Persistent hypoglossal artery













Findings

Axial images demonstrate abnormal bifurcation of the right internal carotid artery, giving rise to a persistent hypoglossal artery, which is seen entering the hypoglossal canal.
Figure 1: Abnormal bifurcation of the right internal carotid artery.
Figure 2: Abnormal bifurcation of the right internal carotid artery.
Figure 3: Persistent right hypoglossal artery entering through the hypoglossal canal.
Figure 4: Persistent right hypoglossal artery entering through the hypoglossal canal and forming the right vertebral artery.

Sagittal images demonstrate abnormal bifurcation of the right internal carotid artery, giving rise to a persistent hypoglossal artery, which is seen entering the hypoglossal canal.
Figure 5: Abnormal bifurcation of the right internal carotid artery.)
Figure 6: Persistent right hypoglossal artery entering through the hypoglossal canal.

Figure 7: Bifurcation of ICA and persistent hypoglossal artery.
Figure 8: Persistent hypoglossal artery entering hypoglossal canal at the occipital condyle.

Figure 9: Angiogram from a different patient.
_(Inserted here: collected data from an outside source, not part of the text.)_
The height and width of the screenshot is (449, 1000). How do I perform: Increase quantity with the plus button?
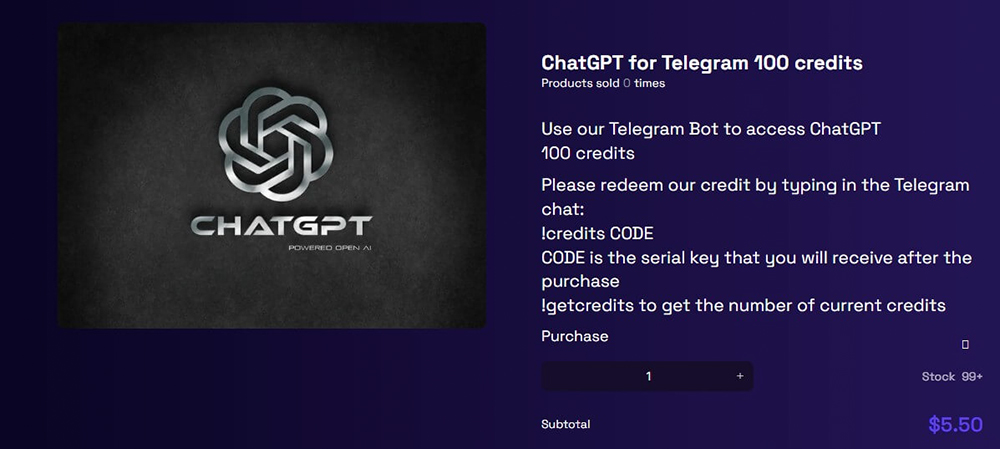point(740,376)
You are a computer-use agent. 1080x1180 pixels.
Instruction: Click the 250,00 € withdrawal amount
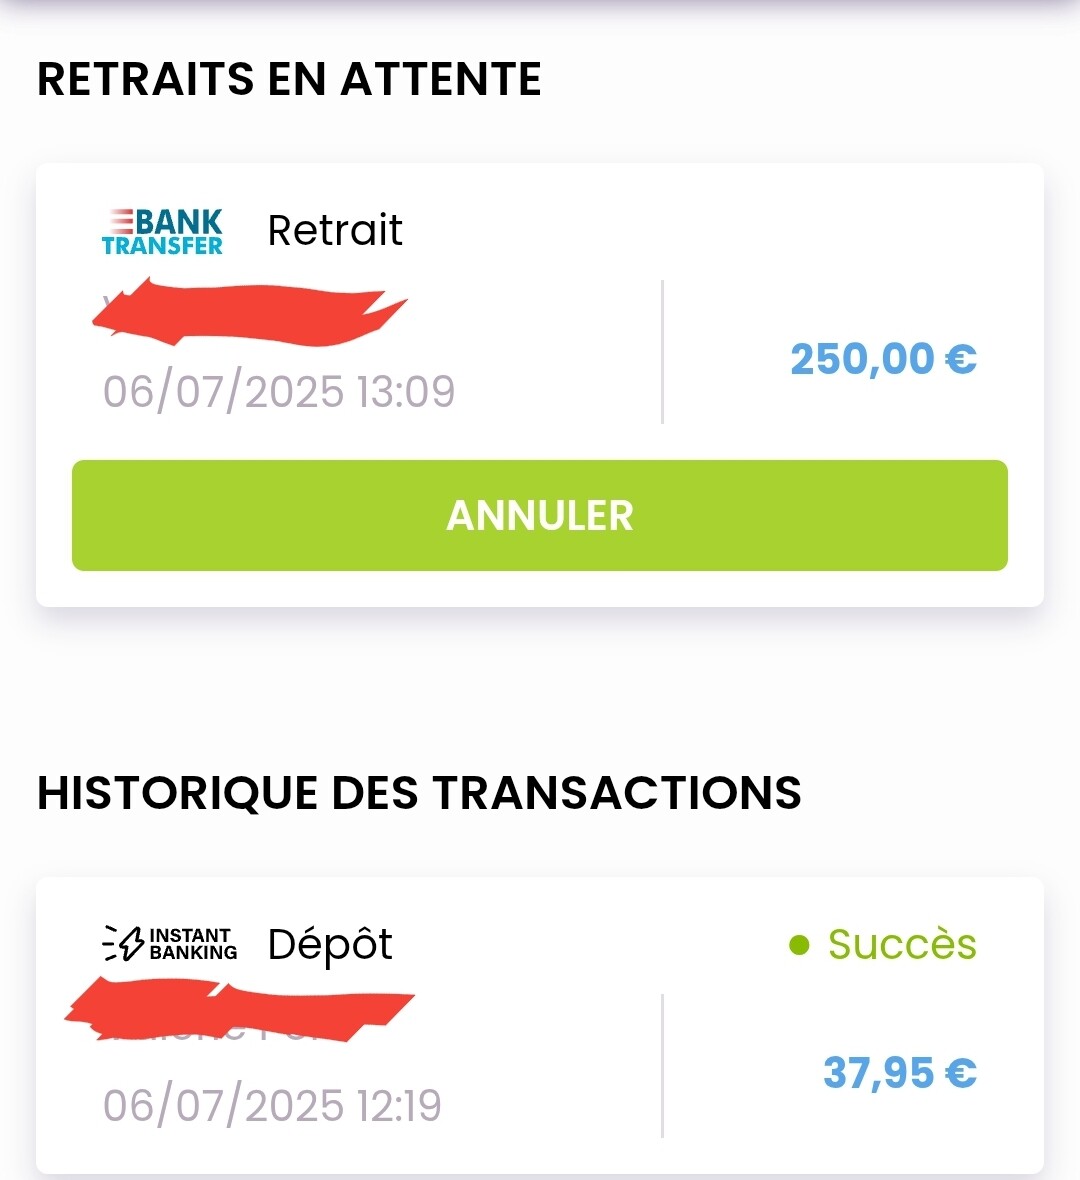(x=884, y=358)
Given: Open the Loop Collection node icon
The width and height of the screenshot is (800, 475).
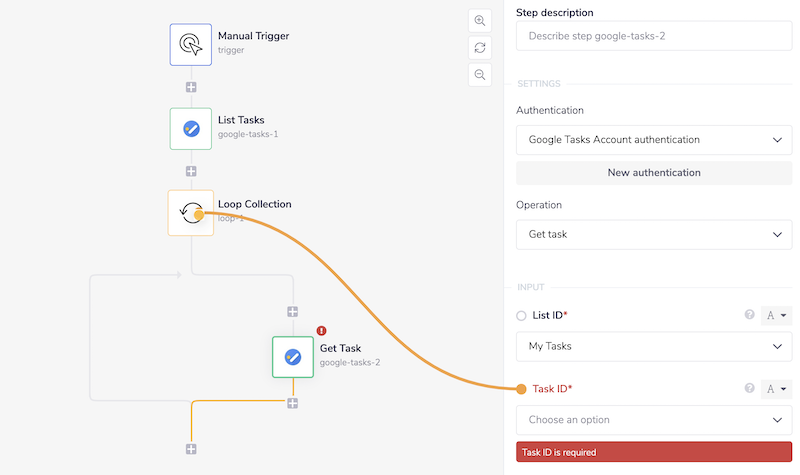Looking at the screenshot, I should coord(190,212).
Arrow points to the origin of the presistent hypoglossal artery. Please note the absence of vertebral arteries originating from the subclavian arteries.
Figure 10: Injection of left ICA opacifies a large persistent hypoglossal artery, shown to pass through the hypoglossal canal. It perfuses the entire posterior circulation.


Diagnosis: Persistent hypoglossal artery


Persistent carotid-basilar artery anastomosis occurs when there is failure of regression of the otic, hypoglossal, trigeminal and proatlantal intersegmental segments formed early during embryogenesis at day 24-28. These connections form to provide blood to the hindbrain while the posterior circulation and vertebral arteries develop.

The otic artery regresses first at the 4th week of gestation. The hypoglossal, trigeminal and proatlantal intersegmental arteries all regress by the 7th to 8th week of gestation.

Persistent trigeminal artery is the most common persistent carotid-basilar anastomosis with an incidence of 0.1-0.2% Persistent hypoglossal artery is the second most common with an incidence of 0.03-0.26%. Approximately 40 cases of persistent proatlantal intersegmental artery have been reported. Most rare is the persistent otic artery, of which there are only two well documented cases.

Persistent hypoglossal artery typically originates from the cervical portion of the ICA at the C1–C2 level and continues medially and posteriorly to enter the skull through the hypoglossal canal in conjunction with the XII nerve. With persistent carotid-basilar anastomoses the vertebral arteries are usually absent or severely hypoplastic, and there are no posterior communicating arteries. Persistent hypoglossal artery is associated with aneurysms due to the abnormal flow dynamics that often accompany this anatomical variant. They are also associated with arteriovenous malformations. It is also important to identify this anatomical variant before any endarterectomy or skull base surgery is performed as the posterior circulation is dependent on the anterior circulation.




At the 4–5mm embryonic stage bilateral longitudinal neural arteries (arrows)—one set of longitudinal neural arteries, dorsal aorta, and cervical intersegmental arteries is shown—are supplied by trigeminal artery (TA), otic artery (OA), hypoglossal artery (HA), proatlantal intersegmental artery (PA), and cervical intersegmental arteries. Internal carotid artery (ICA), external carotid artery (ECA), aortic arch (AA), dorsal aorta (DAo) and ventral aorta (VAo) are also labeled.